For those who look at economic valuation of "nature" through a political economy lens, this context of violence and militarization perhaps lead to different conclusions and weighing of advantages and disadvantages than approaching economic valuation of nature primarily, or even exclusively, as a matter of scientific enquiry. Konrad Ott's comment provided much-appreciated food for thought in this regard. He puts his finger on points where I skipped over detail or where a more nuanced presentation of the argument might have allowed for more fruitful online discussion. One such case in point is his argument that "logical implication" dictates that economic visibility of nature does not per se imply "commodification of nature, market solutions, or private property rights upon natural assets."
I agree, and state as much in the discussion paper (p. 19). However, it's not out of standing "in fear of the power of economic agents" but out of acknowledging the asymmetry of the "power of economic agents" in the (capitalist) world we live in, when I argue that a discussion of economic valuation of "nature" as if these asymmetries did not exist will lead to different conclusions about the merit or otherwise of making more of "nature" visible in economic terms.

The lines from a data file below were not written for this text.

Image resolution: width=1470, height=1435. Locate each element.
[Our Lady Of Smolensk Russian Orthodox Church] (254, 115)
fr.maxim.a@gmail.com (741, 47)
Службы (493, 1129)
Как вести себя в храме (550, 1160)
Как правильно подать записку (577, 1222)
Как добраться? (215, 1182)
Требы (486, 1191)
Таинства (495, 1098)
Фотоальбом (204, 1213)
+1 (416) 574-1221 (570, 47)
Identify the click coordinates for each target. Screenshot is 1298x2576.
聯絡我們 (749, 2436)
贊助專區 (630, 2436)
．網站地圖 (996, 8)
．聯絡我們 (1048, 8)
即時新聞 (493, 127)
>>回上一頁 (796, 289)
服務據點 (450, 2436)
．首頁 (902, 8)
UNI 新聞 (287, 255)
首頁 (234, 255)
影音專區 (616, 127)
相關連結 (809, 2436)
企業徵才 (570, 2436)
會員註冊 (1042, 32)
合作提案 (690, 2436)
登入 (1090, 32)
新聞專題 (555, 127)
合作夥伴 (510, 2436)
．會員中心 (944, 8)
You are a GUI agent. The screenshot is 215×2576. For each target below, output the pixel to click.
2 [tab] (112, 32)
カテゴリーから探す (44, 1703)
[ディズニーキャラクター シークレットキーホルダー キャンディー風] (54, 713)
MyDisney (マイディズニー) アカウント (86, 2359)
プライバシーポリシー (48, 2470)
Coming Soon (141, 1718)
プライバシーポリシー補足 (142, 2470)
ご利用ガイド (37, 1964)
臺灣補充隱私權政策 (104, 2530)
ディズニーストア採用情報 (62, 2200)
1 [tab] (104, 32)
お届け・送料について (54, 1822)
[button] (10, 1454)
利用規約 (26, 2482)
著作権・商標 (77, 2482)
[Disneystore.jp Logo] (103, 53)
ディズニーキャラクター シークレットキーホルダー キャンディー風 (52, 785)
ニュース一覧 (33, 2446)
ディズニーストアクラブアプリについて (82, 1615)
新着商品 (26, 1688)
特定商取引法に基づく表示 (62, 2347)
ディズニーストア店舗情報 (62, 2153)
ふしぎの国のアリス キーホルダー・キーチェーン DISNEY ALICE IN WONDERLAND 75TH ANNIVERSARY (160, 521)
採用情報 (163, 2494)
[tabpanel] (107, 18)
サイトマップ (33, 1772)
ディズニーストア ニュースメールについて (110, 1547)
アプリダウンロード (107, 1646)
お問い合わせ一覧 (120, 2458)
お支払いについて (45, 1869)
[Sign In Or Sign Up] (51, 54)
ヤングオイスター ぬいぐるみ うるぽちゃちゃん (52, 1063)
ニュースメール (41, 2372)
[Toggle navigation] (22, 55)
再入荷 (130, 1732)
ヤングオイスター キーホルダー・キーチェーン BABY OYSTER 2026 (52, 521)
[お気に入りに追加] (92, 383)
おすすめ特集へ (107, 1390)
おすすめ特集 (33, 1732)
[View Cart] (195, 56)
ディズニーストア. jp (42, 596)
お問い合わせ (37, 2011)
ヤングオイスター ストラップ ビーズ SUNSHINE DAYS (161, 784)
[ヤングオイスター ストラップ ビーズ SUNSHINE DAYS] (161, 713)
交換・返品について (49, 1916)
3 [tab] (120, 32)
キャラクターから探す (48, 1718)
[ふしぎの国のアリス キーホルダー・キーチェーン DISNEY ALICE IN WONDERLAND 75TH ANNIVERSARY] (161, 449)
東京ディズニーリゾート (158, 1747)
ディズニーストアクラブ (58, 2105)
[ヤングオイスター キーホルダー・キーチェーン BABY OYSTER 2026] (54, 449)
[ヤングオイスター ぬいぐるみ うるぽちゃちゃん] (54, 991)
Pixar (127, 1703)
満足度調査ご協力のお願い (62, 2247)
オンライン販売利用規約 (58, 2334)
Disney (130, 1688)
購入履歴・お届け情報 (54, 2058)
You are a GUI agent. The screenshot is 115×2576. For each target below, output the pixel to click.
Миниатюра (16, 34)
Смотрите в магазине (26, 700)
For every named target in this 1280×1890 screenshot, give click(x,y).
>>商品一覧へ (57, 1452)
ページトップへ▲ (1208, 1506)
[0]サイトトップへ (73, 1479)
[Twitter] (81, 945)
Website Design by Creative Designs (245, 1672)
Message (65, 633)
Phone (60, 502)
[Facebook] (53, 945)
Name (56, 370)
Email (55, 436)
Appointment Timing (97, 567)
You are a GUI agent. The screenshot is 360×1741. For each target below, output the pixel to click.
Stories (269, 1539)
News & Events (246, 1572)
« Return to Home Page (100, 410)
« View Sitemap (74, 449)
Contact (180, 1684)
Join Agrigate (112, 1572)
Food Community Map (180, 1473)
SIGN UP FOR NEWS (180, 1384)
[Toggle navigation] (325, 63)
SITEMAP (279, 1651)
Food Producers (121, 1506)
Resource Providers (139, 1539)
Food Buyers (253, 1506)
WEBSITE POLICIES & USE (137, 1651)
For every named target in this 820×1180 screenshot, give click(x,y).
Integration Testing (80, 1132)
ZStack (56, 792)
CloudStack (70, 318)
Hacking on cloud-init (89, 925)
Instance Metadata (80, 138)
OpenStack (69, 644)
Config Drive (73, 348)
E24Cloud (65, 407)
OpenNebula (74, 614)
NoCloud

Daniel Speich Chassé very compellingly describes the limits of a “Back now, broom, into the closet!” approach in 'The use of global abstractions: national income accounting in the period of imperial decline'. Economists involved in the early stages of developing indicators and computing methods for what eventually became known as the GDP witnessed how they were unable to prevent economic valuation techniques they had emphasized were unsuitable for comparison of different national economies being used for precisely that purpose – with devastating consequences on international development policy until this day.
Another aspect that perhaps distinguishes this current round of economic valuation of "nature" from previous rounds is the ambiguity of the nature of this new bearer of value that is being created. Is, for example, the current round of economic valuation of "nature" leading to the creation of a new fictitious commodity? I am not sure. Perhaps, it's not so much a process of creating a new commodity but capital accumulation through rent-seeking. Does it matter for grassroots resistance against destruction of livelihoods and "nature" whether capital accumulation takes place through creation of a new commodity or through rent-seeking? Does it make a difference for mobilizing against destruction of "nature" and livelihoods whether value is derived from the absence of an activity rather than through the extraction of a physically graspable thing such as a tree or minerals?
Finally, one aspect that the discussion paper omitted to even touch upon is the concept of scarcity. There is a need for more critical exploration of where and how neo-Malthusian ideology manifests itself in the current economic valuation of "nature" debate. Larry Lohmann's Malthusianism and the Terror of Scarcity provides an important contribution to that debate.